:: TRECHO SELECIONADO ::

Associação de Desenvolvimento Sustentável e Solidário da Região Sisaleira (Apaeb), em Valente (BA) (http://www.apaeb.com.br/portal/): Tem como objetivo promover o desenvolvimento social e econômico sustentável e solidário, visando à melhoria da qualidade de vida da população da região sisaleira. A Apaeb foi criada após uma mobilização no final da década de 1970, quando os agricultores do Semiárido fizeram manifestação viajando até Salvador para pedir o fim do imposto que pagavam ao vender nas feiras livres o produto excedente da sua agricultura de subsistência caseira.
Centro de Agricultura Alternativa Vicente Nica (CAV), em Turmalina (MG) (http://www.centraldocerrado.org.br/comunidades/cav/): Com abrangência comunitária e regional, atua na difusão de tecnologias de agrossilvicultura, na recuperação ambiental e na preservação de nascentes, na produção de sistemas agroflorestais e no beneficiamento e comercialização de frutas desidratadas, mel e derivados de cana-de-açúcar, como a cachaça e o açúcar mascavo.
Cooperativa Central de Comercialização Extrativista do Acre (Cooperacre) , em Rio Branco (AC) (http://www.cooperacre.com/quem_somos.html): Central que congrega 20 cooperativas e associações espalhadas em mais de 10 municípios do Estado do Acre, atendendo mais de 1.800 famílias extrativistas. Tem como objetivo organizar, representar e garantir a sustentabilidade extrativista, agregando valor aos produtos, operando o resgate da credibilidade, da dignidade e da educação, promovendo a igualdade social, econômica e ambiental.

:::

ENUNCIADO: Pode reproduzir o texto sobre as organizações entre "Cooperativa Central de" e "econômica e ambiental.", inclusive, trocando "famílias" por "comunidades"?

:: DADOS FORNECIDOS ::

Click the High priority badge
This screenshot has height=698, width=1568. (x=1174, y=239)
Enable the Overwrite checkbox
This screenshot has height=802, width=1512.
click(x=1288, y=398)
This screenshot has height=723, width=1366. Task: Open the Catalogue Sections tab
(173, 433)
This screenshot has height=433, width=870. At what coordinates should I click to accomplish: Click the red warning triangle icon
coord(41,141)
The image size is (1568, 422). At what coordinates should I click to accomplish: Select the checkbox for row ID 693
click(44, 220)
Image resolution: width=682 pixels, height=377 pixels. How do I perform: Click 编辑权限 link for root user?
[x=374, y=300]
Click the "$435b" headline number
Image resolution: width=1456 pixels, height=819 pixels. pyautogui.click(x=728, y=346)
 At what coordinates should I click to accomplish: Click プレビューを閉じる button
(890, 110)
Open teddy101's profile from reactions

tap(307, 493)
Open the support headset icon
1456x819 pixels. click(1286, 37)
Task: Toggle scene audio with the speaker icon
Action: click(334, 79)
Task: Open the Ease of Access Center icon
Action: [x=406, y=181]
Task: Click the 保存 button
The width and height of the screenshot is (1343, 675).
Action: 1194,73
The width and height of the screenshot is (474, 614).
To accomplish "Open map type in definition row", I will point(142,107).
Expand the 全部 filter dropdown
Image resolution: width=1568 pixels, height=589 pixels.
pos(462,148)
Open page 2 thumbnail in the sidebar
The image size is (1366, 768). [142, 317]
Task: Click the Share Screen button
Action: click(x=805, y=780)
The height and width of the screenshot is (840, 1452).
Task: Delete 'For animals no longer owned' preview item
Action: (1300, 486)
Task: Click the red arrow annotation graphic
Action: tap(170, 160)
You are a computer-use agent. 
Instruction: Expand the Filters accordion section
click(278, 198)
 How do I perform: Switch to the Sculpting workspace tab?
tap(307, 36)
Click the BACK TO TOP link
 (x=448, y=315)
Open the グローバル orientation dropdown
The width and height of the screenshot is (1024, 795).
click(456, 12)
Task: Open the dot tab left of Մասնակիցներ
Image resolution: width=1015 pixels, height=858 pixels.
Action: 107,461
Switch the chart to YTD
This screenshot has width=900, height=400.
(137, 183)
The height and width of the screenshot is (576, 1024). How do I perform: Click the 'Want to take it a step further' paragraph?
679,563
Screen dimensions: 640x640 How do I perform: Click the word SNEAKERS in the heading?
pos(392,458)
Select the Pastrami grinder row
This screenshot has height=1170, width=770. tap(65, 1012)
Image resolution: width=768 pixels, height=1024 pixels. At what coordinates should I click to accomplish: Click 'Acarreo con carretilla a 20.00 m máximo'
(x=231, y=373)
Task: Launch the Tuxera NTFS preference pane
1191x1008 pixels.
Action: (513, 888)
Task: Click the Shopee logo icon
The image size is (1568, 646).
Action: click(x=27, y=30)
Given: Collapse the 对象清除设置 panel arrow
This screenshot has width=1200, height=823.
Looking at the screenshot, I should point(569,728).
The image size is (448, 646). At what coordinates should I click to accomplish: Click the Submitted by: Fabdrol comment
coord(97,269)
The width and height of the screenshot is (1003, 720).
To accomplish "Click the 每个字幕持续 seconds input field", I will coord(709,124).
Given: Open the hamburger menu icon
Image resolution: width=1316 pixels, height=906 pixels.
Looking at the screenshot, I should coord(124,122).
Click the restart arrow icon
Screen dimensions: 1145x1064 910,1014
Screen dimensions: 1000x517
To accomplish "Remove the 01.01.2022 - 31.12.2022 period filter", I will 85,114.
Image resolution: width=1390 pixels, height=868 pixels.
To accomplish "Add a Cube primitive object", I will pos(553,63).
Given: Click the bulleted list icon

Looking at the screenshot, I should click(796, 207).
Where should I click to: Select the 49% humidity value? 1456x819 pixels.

:::

RESPOSTA REDIGIDA:
Cooperativa Central de Comercialização Extrativista do Acre (Cooperacre) , em Rio Branco (AC) (http://www.cooperacre.com/quem_somos.html): Central que congrega 20 cooperativas e associações espalhadas em mais de 10 municípios do Estado do Acre, atendendo mais de 1.800 comunidades extrativistas. Tem como objetivo organizar, representar e garantir a sustentabilidade extrativista, agregando valor aos produtos, operando o resgate da credibilidade, da dignidade e da educação, promovendo a igualdade social, econômica e ambiental.